So you’ve started your job search and someone told you to “get on Twitter” and start “tweeting,” but all you see is your precious time going down the drain…or something like that…?

Elevator Speech for Twitter

Maybe you have heard of the “elevator speech,” that 2-minute or less prepared (but not too stiff) speech that job seekers are supposed to have at the ready when conducting face-to-face or over-the-phone networking? You know, that moment when someone goes, “so tell us what you’re looking for”? It usually goes something like this:

“I’m Joe Schmoe, a PMP with 10 years of management experience in the financial services arena, etc., etc., etc., and I am now looking for a new opportunity in the north Atlanta area…”

The premise behind an elevator speech is that by properly articulating your background and your desired position, you will have a much more effective outcome; i.e., listeners will know who you are, what you bring to the table, and where it is you are looking to go.

And believe me…the job seekers who do this well do see good results.

With the onslaught of Twitter, particularly its widespread appeal for job seekers lately, many of whom are taking advantage of resources like @JobAngels, the elevator speech now needs to evolve into the 140-character or less world. In other words, it needs to go from a short speech to a pitch.

Welcome to the Twitterverse

I’ve spent the last few years getting to know job seekers across Twitter, and the main issue that I see a lot of them struggling with (besides trying to figure out just exactly what Twitter is in the first place) is how to communicate what they need. There’s no doubt that they are going crazy over using the #jobangels or #hirefriday hashtags, but they aren’t exactly sure how to make it work for them.

So here are a few pointers:

1. Be as specific as possible. At NoddlePlace, we love to offer up resources to job seekers that we come across on @JobAngels and elsewhere, but all too often, these are the tweets we see:

“I need a job.
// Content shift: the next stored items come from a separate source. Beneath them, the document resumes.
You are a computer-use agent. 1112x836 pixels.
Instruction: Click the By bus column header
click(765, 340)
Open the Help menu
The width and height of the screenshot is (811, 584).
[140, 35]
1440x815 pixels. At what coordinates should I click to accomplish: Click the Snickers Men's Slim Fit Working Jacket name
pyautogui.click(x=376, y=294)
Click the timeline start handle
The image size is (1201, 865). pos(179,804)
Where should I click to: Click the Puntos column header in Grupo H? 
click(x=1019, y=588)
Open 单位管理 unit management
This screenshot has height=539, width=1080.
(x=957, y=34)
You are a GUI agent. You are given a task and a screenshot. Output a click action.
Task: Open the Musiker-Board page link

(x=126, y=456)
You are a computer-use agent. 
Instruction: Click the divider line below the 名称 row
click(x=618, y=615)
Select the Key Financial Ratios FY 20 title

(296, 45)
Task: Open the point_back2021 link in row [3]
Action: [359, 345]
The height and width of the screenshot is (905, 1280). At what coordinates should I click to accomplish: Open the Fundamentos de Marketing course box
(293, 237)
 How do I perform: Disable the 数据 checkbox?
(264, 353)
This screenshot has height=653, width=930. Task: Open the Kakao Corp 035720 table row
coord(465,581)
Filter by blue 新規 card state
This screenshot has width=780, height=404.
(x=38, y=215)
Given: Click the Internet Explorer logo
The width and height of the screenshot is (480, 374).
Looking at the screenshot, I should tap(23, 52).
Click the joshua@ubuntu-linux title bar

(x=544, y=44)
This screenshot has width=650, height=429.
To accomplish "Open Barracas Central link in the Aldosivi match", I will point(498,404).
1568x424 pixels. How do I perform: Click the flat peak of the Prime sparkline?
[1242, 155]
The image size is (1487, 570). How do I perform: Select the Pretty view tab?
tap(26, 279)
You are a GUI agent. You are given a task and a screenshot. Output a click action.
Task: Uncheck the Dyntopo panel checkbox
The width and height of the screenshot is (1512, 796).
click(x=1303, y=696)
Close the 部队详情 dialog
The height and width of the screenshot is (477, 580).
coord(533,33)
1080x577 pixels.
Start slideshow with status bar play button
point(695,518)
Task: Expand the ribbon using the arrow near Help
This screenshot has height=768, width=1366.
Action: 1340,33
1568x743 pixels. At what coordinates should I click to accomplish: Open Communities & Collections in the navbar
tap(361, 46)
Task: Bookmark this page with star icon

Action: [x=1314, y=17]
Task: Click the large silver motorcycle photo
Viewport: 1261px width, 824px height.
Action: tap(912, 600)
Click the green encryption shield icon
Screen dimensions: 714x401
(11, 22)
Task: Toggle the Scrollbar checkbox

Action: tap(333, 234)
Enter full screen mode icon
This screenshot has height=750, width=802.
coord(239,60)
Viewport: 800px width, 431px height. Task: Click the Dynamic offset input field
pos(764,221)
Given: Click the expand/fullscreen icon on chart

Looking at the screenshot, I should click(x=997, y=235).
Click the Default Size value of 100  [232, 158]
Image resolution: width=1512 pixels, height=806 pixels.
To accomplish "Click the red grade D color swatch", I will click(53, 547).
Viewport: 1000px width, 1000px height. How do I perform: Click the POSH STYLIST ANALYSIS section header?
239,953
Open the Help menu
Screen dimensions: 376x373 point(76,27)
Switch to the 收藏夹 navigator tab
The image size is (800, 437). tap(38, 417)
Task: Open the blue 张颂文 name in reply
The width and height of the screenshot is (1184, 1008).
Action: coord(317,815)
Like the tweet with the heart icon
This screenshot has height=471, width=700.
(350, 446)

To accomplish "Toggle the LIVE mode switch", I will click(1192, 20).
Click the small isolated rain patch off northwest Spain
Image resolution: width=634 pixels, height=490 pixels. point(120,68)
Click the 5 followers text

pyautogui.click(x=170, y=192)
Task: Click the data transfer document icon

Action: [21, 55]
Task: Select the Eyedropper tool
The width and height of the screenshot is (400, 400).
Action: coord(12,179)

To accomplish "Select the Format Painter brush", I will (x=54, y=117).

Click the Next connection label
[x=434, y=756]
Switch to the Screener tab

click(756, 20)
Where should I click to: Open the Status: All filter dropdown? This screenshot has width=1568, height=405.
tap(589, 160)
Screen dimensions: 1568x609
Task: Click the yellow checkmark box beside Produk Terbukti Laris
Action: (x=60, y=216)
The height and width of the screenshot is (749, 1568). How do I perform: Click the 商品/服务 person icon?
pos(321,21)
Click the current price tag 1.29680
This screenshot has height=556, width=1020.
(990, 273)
Please help. #jobangels”

“Luv 2 find job in LA. Why isn’t anyone helping me? I tweeted this out yesterday. No responses. #jobangels”

“Operations manager looking for work. #jobangels”

“Done with morning jog. Now I need a job! #JobAngels”

At least the third option gives some indication of what the person is looking for as opposed to the first two. The problem is none of them help to identify the best resources out there for that individual. At best, all I can respond with is some vague “try this and try that.”

It would be more helpful if a tweet went something like this:

“Program manager, Denver (OK to relo to west coast), w/10 yrs of manufacturing & IT exp. PMP, ITIL, Six Sigma. #jobangels, #job, #jobseeker”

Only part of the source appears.